“The first funeral of a baby I ever attended was for the infant boy of a patient whose first son I delivered a couple of years earlier. One day, for some extraordinary reason, the elder son was placed to sleep in the same crib as his baby twin siblings. At some point he rolled over and suffocated one of the twins. He was there at the funeral – in his tiny little suit holding his mother’s hand. It broke my heart. Honestly, I do not remember having ever discussed safe sleep with this patient…I always wonder whether it might have made a difference if I had.”
-Anonymous, Midwife in Baltimore
Safe sleep for infants is an important health issue.
Sleep-related deaths are the second leading cause of infant mortality in Baltimore and the leading cause of death for infants 1 month to 1 year of age. Most of these deaths occur two to four months after birth. Nationally, African-American infants are twice as likely as white infants to suffer a sleep-related death.
What you say and do makes a difference.
Studies indicate that parents who have been counseled by health care professionals about safe sleep are more likely to place infants on their backs for sleep. Similarly, if patients have seen their infant placed to sleep on his or her stomach by a health care provider, they are more likely to adopt this dangerous practice at home.

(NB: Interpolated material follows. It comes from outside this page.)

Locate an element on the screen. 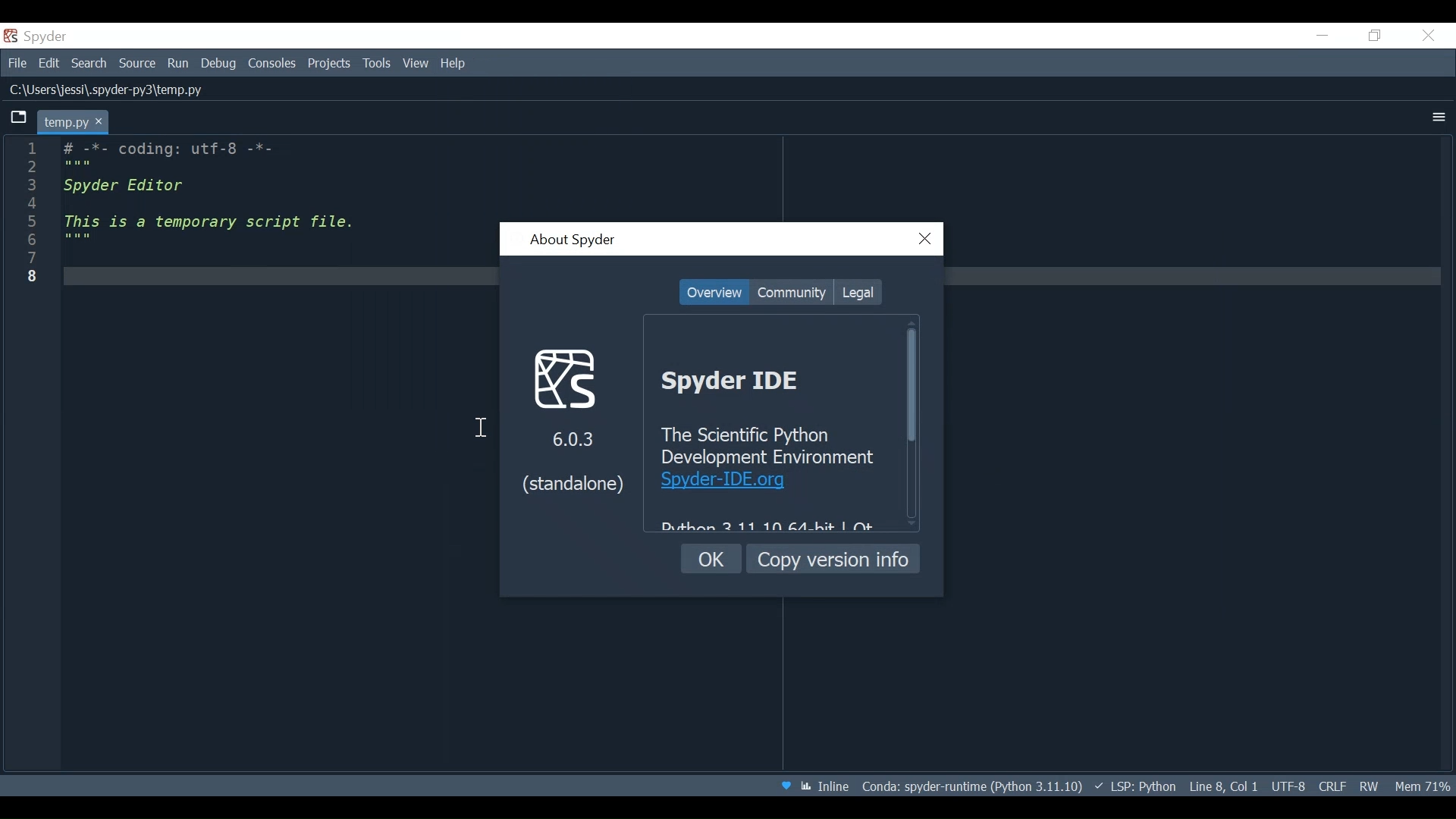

In Baltimore City, most infants who die in their sleep are found in unsafe sleep environments. These environments include bed sharing with an adult or sibling, sleeping on an adult bed, a couch, or other unsafe surface, and sleeping on the stomach.

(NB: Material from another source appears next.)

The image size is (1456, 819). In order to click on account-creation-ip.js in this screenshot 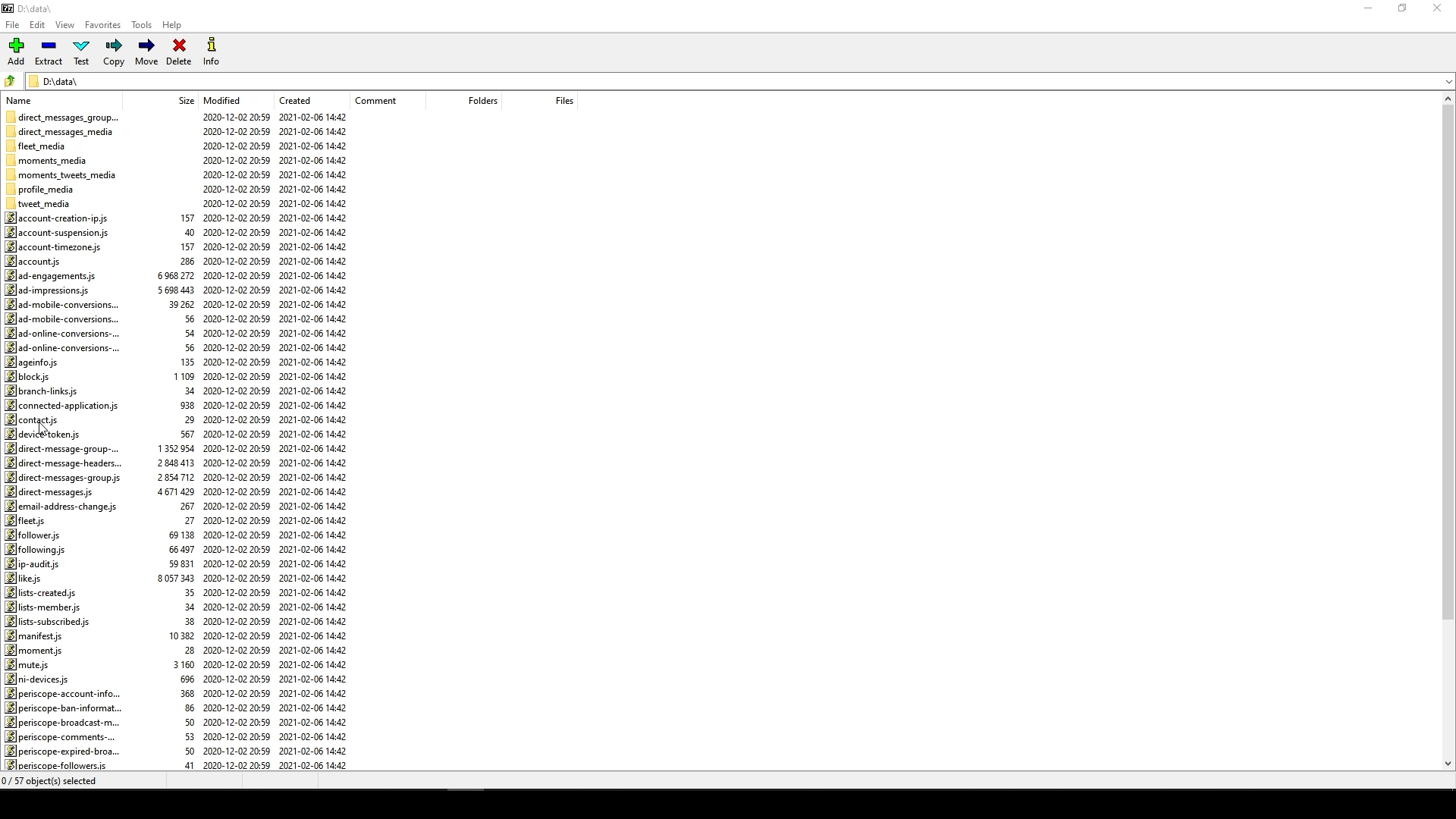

Safe sleep campaigns have been associated with a decrease in SIDS deaths in countries that have implemented coordinated, far-reaching campaigns. Nationally, the Back-to-Sleep campaigns in the U.S. are credited with a 42% reduction in SIDS between 1992 and 1998.
In Baltimore, the number of sleep-related deaths has dropped and remained at lower levels since the 2010 launch of the SLEEP SAFE campaign, a coordinated effort of mass media advertising, community mobilization, and provider counseling.